24. In particolare, non si può attribuire efficacia retroattiva alla norma in forza dell’espressione in ogni caso. L’inciso è così collocato: "La prescrizione del diritto al risarcimento del danno derivante da mancato recepimento nell’ordinamento dello Stato di direttive o altri provvedimenti obbligatoli comunitari soggiace, in ogni caso, alla disciplina dell’art. di cui all’art. 2947 c.c. e decorre dalla data ….". E’ evidente che con quell’inciso il legislatore ha voluto affermare (o rafforzare l’affermazione) che tutte le possibili azioni risarcitorie derivanti dal mancato recepimento di direttive comunitarie o di altri provvedimenti obbligatori comunitari da parte dello Stato italiano soggiacciono alla prescrizione quinquennale, senza distinzioni di sorta (in ogni caso). Significato e collocazione dell’inciso impongono di ritenere che esso concerna forme, contenuti ed oggetto delle azioni, non certo che in tal modo il legislatore abbia voluto conferire efficacia retroattiva alla previsione imponendo la nuova regola anche nelle controversie in corso.

25. Il legislatore, in questa occasione, sembra essere stato particolarmente attento a non introdurre elementi volti a modificare le regole, e quindi l’esito, di controversie in corso, anche al fine di evitare quei problemi di conformità ai principi sanciti dall’art. 6 CEDU, che sono derivati da altri interventi legislativi meno cauti.

26. La norma sopravvenuta incide, su di un termine che, per doversi considerare decennale ormai in base a giurisprudenza consolidata delle Sezioni unite di questa Corte (sentenza n. 9147 del 2009, cit.), abbrevia. Va allora applicato l’art. 252 disp. trans. c.c. che, parimenti per affermazione delle Sezioni unite (n. 6173 del 2008) nonchè della Corte costituzionale (n. 128 del 1996), è di applicazione generale ossia non limitata alle questioni di diritto transitorio che si posero all’entrata in vigore del codice civile.

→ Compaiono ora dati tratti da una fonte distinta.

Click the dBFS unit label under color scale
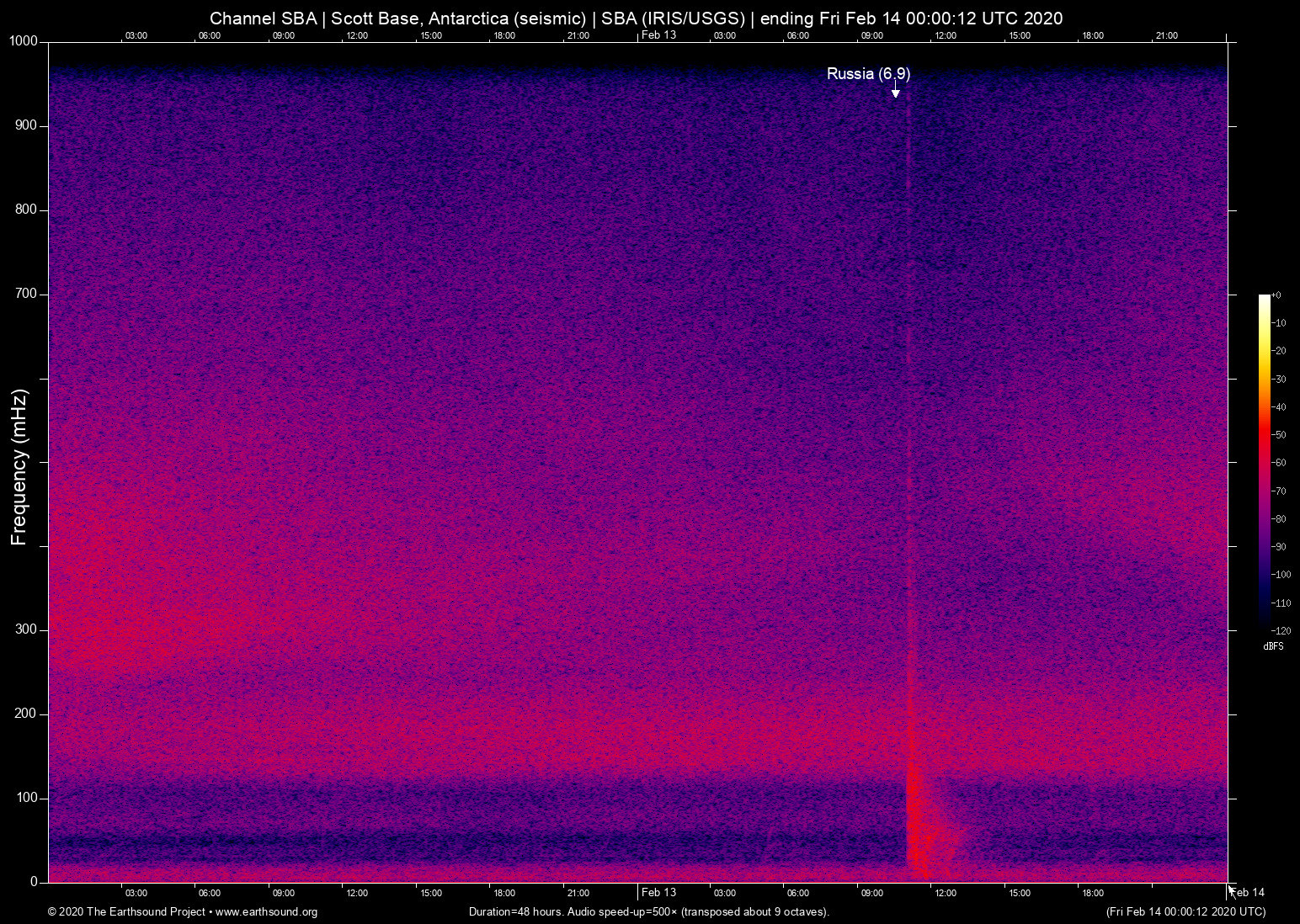Screen dimensions: 1300x924 click(1273, 646)
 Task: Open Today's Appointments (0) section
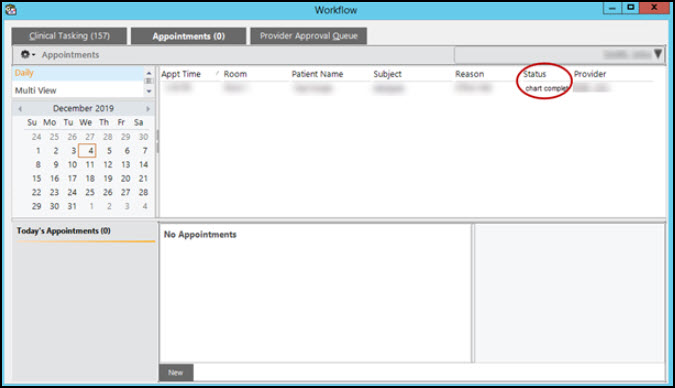tap(64, 231)
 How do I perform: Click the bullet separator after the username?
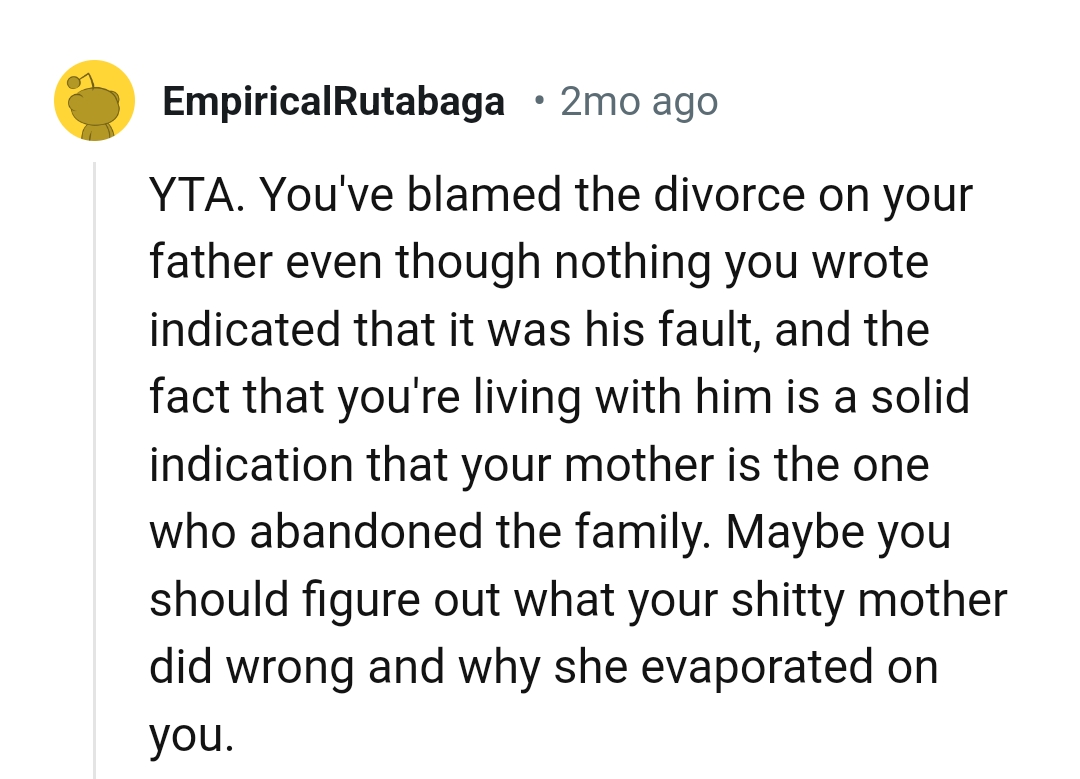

L’affermazione è avvalorata anche dalla comparazione: l’art. 2222 c.c. francese, introdotto con la novella n. 2008-561, corrisponde al nostro art. 252 cit., nè la dottrina dubita che esso "constitue le droit commun". 27. Il nuovo e più breve termine si applica perciò dal giorno di entrata in vigore della legge che lo dispone (purchè a norma della legge precedente non rimanga a decorrere un termine minore, ma questo problema qui non si pone) e tutto questo comporta che il precedente termine decennale è stato tempestivamente interrotto con l’atto introduttivo del presente giudizio.

28. La sentenza impugnata, pertanto, deve essere cassata, con rinvio ad altra Corte d’appello che deciderà applicando i principi di diritto su specificati. Il giudice di rinvio provvederà anche sulle spese.

P.Q.M.

La Corte accoglie il ricorso, cassa e rinvia alla Corte d’appello di Roma anche per le spese.

Testo non ufficiale. La sola stampa del bollettino ufficiale ha carattere legale.